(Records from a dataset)
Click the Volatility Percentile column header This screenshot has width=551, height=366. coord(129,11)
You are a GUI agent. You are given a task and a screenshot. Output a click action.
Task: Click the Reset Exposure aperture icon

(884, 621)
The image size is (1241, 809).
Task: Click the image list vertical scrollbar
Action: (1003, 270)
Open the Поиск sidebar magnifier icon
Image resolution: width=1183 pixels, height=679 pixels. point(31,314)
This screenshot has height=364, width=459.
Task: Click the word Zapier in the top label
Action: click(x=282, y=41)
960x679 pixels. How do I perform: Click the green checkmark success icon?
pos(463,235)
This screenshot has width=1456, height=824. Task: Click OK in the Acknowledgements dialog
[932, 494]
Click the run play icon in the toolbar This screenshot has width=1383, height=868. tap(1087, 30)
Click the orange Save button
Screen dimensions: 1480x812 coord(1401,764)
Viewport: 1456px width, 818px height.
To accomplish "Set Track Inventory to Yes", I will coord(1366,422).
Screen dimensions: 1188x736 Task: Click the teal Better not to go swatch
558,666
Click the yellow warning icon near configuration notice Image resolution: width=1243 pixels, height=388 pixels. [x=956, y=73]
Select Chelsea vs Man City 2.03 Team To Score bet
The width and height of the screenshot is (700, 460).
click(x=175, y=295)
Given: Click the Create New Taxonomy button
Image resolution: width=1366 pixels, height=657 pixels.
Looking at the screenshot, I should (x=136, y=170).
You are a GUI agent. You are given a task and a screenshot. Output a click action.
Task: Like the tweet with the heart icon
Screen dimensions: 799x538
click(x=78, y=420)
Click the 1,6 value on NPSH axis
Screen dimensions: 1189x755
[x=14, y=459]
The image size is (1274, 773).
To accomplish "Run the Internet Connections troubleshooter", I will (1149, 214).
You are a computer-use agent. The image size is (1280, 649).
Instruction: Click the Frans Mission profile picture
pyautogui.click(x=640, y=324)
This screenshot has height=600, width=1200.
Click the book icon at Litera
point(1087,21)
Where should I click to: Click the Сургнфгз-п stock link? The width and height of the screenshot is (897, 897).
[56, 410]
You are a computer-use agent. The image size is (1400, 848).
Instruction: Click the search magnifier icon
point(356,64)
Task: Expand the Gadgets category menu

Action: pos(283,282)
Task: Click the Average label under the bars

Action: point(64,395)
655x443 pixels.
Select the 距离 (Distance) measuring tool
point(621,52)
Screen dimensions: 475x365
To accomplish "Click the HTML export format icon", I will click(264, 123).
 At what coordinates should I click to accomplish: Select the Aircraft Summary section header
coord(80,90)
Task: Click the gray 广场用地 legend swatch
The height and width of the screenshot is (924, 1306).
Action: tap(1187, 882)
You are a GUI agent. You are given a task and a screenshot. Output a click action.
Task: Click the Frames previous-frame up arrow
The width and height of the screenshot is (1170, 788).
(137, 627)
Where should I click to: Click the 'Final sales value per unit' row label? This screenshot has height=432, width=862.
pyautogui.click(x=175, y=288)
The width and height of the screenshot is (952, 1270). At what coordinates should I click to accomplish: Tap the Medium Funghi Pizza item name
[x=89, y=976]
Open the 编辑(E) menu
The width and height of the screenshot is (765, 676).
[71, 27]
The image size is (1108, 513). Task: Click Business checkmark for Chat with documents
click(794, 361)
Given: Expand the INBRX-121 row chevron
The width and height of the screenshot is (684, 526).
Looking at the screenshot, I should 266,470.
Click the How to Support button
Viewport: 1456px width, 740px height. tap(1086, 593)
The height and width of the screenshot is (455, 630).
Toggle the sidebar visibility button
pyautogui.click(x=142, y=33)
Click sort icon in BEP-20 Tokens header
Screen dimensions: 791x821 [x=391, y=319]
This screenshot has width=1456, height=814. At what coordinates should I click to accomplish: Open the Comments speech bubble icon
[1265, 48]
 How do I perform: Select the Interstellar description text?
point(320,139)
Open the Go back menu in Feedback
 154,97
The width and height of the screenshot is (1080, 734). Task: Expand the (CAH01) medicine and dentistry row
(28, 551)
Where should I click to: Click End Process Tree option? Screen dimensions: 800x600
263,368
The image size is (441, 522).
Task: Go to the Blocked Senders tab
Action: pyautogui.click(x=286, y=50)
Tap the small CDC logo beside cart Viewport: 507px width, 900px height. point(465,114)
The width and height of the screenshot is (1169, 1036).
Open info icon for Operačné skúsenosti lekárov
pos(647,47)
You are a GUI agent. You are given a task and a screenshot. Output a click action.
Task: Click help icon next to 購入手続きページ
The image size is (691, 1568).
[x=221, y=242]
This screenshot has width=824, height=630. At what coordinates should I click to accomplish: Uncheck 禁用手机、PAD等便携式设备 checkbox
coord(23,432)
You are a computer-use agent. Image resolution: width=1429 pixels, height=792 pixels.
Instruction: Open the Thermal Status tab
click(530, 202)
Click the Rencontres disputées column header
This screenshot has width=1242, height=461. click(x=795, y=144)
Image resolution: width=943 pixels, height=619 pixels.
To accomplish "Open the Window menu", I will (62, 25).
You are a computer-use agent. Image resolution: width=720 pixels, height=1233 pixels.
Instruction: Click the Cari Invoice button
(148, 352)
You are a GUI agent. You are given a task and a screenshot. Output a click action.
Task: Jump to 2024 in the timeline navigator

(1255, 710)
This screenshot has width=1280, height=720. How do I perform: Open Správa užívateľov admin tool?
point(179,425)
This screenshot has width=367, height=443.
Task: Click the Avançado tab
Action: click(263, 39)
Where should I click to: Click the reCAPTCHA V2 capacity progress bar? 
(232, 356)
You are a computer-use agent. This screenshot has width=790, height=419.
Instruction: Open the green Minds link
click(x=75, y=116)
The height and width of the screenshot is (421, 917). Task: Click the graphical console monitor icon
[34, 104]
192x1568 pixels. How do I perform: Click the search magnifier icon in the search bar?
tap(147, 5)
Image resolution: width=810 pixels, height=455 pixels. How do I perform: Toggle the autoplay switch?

◆ What the task requires ◆
Which lines of the records above hold the word "computer"? Copy each one out.

◆ Solution to this exercise ◆
You are a computer-use agent. The image size is (1280, 649).
You are a computer-use agent. The image size is (1400, 848).
You are a computer-use agent. Image resolution: width=1429 pixels, height=792 pixels.
You are a computer-use agent. Image resolution: width=720 pixels, height=1233 pixels.
You are a computer-use agent. This screenshot has width=790, height=419.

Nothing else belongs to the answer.